従来からハザード分析手法としては、強力でデファクトスタンダードとも言える手法のFTA(Fault Tree Analysis)、FMEA(Failure Mode and Effect Analysis)、HAZOP(HAZard and OPerability study)がある。それら従来手法とSTPAを比較すると表1のようになる。STPAは、複雑なシステムの「ソフトウェアの要求・設計ミス」を識別するのに適したものとされている。
3.STPAの手順
STPAでは、Step0(前準備)でシステムが安全を実現する大まかな構造を分析した後、Step1でハザードに至るシナリオを、Step2でハザードの詳細要因を分析する。
Step0:(準備1)アクシデント、ハザード、安全制約の識別
対象システムにおいて分析対象となる、アクシデント、ハザード(アクシデントが潜在している具体的な状態)を定義し、ハザードを制御するためのシステム上の安全制約を識別する。
Step0:(準備2)コントロールストラクチャーの構築
システムにおいて、安全制約の実現に関係するコンポーネント(サブシステム、機器、組織等)、及び、コンポーネント間の相互作用(コントロールアクション、フィードバックデータ)を分析し、制御構造図(コントロールストラクチャー図:Control Structure Diagram。以下、コントロールストラクチャー)を構築する。
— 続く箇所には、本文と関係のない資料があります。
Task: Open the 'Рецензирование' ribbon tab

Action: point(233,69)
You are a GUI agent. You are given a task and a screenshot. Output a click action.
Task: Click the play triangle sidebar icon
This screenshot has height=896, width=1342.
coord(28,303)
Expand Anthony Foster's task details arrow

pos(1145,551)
Step1:非安全なコントロールアクション(UCA)の抽出
コントロールストラクチャーから、安全制約の実行に必要なコントローラーによる指示すなわちコントロールアクションを識別し、4種類のガイドワードを適用して、ハザードにつながる非安全なコントロールアクション(Unsafe Control Action:UCA)を抽出する。
Step2:ハザード要因(HCF)の特定
Step1で抽出した非安全なコントロールアクションごとに、関係するコントローラーと被コントロールプロセスを識別して、コントロールループ図を作成し、ガイドワードを適用してハザード要因(Hazard Causal Factor:HCF)を特定する。とくに、ソフトウェアや人間に起因する要因として、コントローラーの想定するプロセスモデルが、実際のプロセスの状態と矛盾することで起きる要因を特定する。
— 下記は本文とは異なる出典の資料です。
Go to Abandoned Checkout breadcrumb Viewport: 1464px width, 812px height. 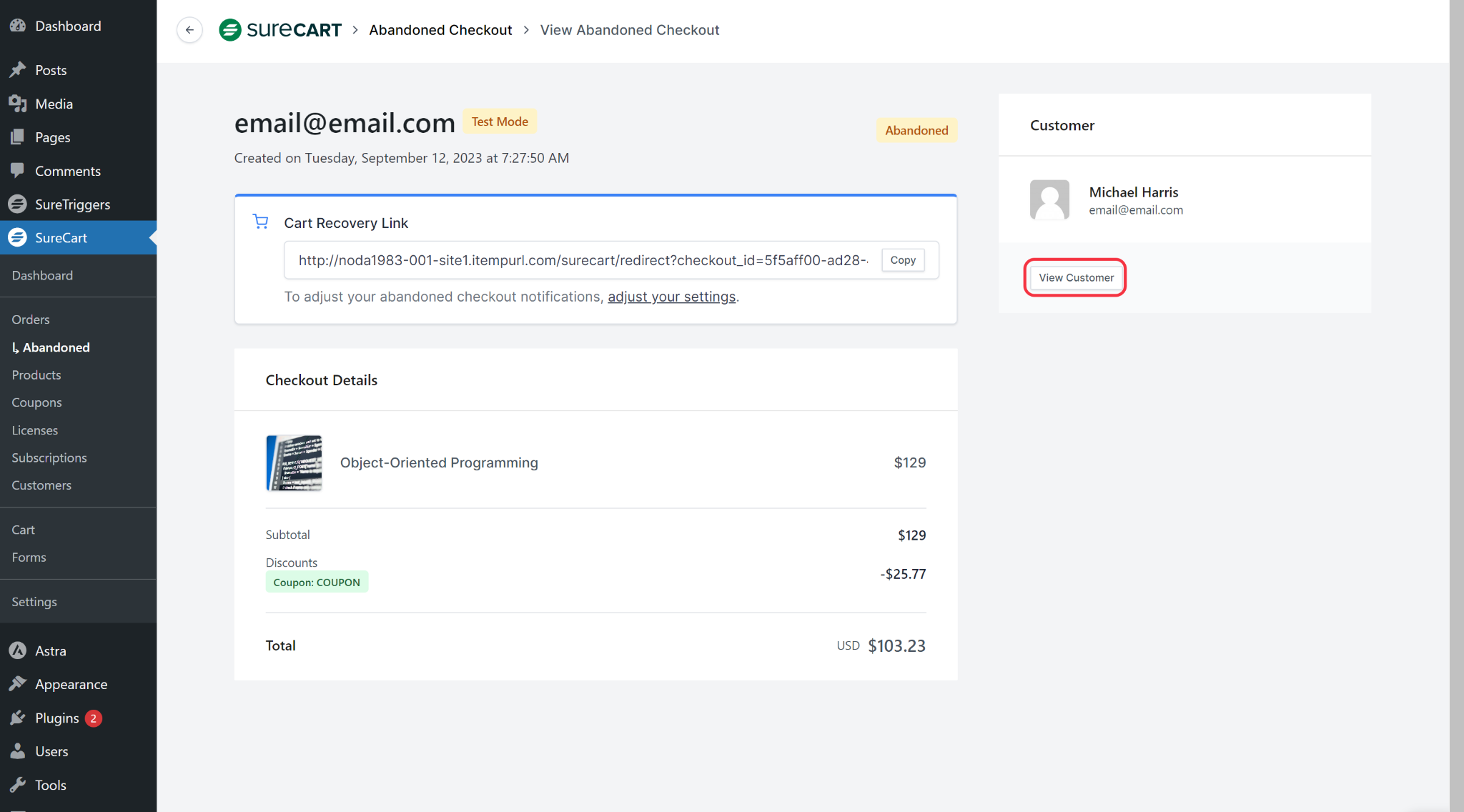coord(440,30)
Step1のUCA抽出において、想定外を排除するためのヒントとなるガイドワードが与えられている。
- (与えられないとハザード:Not Providing)安全のために必要とされるコントロールアクションが与えられないことがハザードにつながる。
- (与えられるとハザード:Providing causes hazard)ハザードにつながる非安全なコントロールアクションが与えられる。
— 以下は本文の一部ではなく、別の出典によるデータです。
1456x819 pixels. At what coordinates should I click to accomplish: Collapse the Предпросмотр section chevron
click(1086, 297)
- (早過ぎ、遅過ぎ、誤順序でハザード:Too early/too late, wrong order causes hazard)安全のためのものであり得るコントロールアクションが、早過ぎて、遅過ぎて、または順序通りに与えられないことでハザードにつながる。
- (早過ぎる停止、長過ぎる適用でハザード:Stopping too soon/applying too long causes hazard)(連続的、または非離散的なコントロールアクションにおいて)安全のためのコントロールアクションの停止が早過ぎる、若しくは適用が長過ぎることがハザードにつながる。